An ex-Northwestern University employee has submitted a whistleblower lawsuit against the institution and Northwestern Memorial Hospital claiming that they double-billed the federal government for patient care. The whistleblower, Audra Soulias, claims that the alleged Medicare fraud, involving hospital patients that were taking part in federally funded clinical trials, was going on even before she became employed by the university in 2007. She contends that she was laid off because she continued to voice her concerns about this practice to her supervisors.
Soulias, 36, believes that the allegedly improper billings could have cost the government “hundreds of millions” of dollars. She says that Medicare patients at the hospital that were also involved in clinical trials were improperly categorized so that the billing system wouldn’t identify them as research subjects. Northwestern would often then bill Medicare for the entire cost of the patients’ care, allowing the hospital to receive payment from Medicare for “something they would have already received payment for,” she said. (Medicare only generally covers routine care costs during a medical trial plus any expenses from related complications. Trial costs are not covered.)

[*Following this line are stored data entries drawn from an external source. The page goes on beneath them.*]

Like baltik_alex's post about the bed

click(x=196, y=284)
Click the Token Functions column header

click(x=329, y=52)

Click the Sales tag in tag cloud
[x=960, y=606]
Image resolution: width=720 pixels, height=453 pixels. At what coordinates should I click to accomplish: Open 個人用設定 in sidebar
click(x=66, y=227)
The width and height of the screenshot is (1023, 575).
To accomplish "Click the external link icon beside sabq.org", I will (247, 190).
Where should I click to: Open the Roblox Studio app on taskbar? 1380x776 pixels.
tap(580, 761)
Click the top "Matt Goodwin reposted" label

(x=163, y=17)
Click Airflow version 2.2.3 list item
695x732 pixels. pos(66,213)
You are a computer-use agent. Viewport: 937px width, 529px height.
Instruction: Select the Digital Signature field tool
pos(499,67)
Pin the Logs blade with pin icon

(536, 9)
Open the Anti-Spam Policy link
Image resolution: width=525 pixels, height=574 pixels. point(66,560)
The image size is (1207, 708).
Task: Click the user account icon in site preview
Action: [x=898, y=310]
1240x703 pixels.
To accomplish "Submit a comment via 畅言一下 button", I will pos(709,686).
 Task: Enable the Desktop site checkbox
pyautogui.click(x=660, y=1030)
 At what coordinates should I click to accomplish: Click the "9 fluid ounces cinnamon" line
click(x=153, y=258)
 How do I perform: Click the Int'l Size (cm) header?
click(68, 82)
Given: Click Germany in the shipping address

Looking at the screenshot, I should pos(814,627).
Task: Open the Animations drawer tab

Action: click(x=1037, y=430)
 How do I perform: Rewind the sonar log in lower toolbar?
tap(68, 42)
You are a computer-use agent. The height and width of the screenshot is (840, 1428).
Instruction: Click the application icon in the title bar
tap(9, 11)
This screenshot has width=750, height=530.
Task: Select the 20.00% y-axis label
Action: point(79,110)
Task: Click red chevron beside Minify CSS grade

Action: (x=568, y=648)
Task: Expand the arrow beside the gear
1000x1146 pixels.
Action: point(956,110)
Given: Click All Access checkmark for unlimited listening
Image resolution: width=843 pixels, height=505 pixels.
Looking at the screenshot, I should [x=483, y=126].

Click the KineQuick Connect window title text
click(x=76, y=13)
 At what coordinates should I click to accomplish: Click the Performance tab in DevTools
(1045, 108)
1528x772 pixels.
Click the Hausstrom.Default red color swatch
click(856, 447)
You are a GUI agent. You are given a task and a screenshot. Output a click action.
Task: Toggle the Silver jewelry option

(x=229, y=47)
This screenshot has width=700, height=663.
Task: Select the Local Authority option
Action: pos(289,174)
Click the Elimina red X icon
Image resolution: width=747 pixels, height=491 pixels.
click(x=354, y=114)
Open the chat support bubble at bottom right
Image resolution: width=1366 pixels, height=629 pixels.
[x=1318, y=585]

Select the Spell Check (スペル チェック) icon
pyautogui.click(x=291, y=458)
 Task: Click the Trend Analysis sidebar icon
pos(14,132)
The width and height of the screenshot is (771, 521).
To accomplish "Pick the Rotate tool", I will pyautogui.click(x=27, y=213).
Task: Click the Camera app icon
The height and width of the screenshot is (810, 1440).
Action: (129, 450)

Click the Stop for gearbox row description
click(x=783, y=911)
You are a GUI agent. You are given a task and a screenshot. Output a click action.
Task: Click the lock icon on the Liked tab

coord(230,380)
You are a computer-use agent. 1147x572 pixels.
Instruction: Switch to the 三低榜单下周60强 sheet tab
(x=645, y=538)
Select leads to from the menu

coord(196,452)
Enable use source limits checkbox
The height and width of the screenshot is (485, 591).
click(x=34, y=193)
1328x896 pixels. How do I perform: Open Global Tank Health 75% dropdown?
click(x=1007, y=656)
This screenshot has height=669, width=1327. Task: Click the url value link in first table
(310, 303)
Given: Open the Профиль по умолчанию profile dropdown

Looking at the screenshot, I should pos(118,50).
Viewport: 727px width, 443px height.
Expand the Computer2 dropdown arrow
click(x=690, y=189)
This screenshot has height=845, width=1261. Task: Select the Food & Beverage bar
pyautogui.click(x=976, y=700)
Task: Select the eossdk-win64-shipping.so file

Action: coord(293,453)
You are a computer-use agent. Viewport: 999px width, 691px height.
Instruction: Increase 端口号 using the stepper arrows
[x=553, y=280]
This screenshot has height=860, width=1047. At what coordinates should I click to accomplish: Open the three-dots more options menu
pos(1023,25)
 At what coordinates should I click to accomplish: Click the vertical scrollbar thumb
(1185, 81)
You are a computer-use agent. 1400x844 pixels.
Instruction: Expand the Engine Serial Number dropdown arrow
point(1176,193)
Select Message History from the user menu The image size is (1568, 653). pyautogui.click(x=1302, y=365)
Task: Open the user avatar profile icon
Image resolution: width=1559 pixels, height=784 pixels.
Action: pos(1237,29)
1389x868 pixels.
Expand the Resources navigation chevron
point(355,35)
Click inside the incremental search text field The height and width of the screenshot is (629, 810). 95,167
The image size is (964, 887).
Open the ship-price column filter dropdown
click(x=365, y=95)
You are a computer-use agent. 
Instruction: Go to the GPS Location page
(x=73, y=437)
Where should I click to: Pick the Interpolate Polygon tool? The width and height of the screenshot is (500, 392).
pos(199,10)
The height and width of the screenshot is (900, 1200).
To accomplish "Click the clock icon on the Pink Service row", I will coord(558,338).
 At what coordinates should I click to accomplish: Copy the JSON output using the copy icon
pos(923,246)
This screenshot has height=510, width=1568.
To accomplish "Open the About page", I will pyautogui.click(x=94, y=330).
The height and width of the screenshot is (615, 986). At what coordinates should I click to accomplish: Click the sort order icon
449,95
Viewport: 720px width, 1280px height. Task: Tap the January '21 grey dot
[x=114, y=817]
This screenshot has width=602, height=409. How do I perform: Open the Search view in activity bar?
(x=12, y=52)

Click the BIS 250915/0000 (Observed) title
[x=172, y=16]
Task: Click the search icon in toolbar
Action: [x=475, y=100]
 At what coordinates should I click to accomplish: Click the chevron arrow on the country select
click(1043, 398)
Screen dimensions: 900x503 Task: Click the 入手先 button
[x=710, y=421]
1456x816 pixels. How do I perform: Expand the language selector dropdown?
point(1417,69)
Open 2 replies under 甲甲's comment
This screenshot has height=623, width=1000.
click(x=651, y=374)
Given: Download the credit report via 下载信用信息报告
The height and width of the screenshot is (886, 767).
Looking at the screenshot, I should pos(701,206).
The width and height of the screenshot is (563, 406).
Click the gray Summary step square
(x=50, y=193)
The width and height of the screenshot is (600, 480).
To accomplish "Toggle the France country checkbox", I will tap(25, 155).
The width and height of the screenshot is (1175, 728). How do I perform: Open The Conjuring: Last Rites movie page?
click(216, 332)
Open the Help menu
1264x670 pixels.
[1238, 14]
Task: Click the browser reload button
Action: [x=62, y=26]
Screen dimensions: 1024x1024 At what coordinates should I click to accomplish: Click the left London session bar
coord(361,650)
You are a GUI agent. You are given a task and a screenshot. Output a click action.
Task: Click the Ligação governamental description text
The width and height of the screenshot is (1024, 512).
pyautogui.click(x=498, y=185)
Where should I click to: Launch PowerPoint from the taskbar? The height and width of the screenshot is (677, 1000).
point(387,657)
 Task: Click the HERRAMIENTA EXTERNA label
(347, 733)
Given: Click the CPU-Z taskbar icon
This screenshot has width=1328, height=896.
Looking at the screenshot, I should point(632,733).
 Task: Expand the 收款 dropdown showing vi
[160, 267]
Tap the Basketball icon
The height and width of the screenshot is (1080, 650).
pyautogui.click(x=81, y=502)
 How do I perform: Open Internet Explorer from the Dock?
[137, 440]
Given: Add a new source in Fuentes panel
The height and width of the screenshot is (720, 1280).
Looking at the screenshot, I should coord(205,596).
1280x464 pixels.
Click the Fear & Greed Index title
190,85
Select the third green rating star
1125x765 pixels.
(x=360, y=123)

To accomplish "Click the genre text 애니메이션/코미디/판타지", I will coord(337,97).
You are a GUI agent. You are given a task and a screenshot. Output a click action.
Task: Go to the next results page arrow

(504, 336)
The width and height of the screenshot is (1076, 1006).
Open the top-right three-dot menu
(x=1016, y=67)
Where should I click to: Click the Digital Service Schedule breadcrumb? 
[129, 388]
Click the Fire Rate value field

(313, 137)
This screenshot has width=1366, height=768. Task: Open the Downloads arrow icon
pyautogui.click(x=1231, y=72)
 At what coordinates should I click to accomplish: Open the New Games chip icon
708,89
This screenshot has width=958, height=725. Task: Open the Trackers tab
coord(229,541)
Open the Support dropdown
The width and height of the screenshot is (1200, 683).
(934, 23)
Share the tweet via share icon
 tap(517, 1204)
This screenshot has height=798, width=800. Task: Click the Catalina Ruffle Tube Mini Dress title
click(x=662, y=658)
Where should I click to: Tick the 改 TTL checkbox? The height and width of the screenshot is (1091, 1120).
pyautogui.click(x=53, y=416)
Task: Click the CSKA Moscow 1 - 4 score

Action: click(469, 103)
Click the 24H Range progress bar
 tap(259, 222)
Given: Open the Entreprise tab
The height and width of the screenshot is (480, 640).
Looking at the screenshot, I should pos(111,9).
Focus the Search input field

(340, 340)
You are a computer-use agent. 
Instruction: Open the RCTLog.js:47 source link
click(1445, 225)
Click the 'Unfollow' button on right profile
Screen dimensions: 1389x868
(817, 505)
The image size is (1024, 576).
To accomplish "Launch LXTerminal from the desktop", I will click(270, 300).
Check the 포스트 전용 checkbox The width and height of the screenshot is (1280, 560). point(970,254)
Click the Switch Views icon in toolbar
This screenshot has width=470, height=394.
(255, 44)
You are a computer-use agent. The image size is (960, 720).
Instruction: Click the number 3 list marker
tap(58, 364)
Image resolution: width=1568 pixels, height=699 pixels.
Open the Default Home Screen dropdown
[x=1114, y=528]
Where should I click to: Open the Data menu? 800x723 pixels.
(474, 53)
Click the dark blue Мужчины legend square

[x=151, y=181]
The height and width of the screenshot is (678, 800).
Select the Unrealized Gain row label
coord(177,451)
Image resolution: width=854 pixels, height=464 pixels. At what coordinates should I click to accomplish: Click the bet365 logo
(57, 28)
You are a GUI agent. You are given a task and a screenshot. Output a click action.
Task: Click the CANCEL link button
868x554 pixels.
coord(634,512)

Although Soulias filed her case alleging Medicare fraud in 2010, the case remained under seal until this summer. Her whistleblower complaint wants judgment against the defendants at three times the amount of losses the US sustained as a result of the alleged actions, civil penalties for the violations, and damages for Soulias.
Billing and Medicare Fraud
Billing is one way that Medicare/Medicaid Fraud is committed. Aside from double billing, other types of billing-related Medicare/Medicaid fraud may include:
- Billing for services not rendered, such as blood work, x-rays, or nursing services for a patient who has already checked out or died.
- Billing for patient visits that never actually happened.
- Billing for unnecessary services that a patient doesn’t really need
- Billing for more hours actually worked.
- Billing for a more costly version of a service than the one that was actually rendered.
- Billing for personal expenses and bundling them in with actual valid Medicare/Medicaid claims
The False Claims Act lets citizens act as whistleblowers to help the government expose fraud against it. Under the act, a whistleblower can be eligible to receive up to 30% of what the government obtains in the whistleblower award.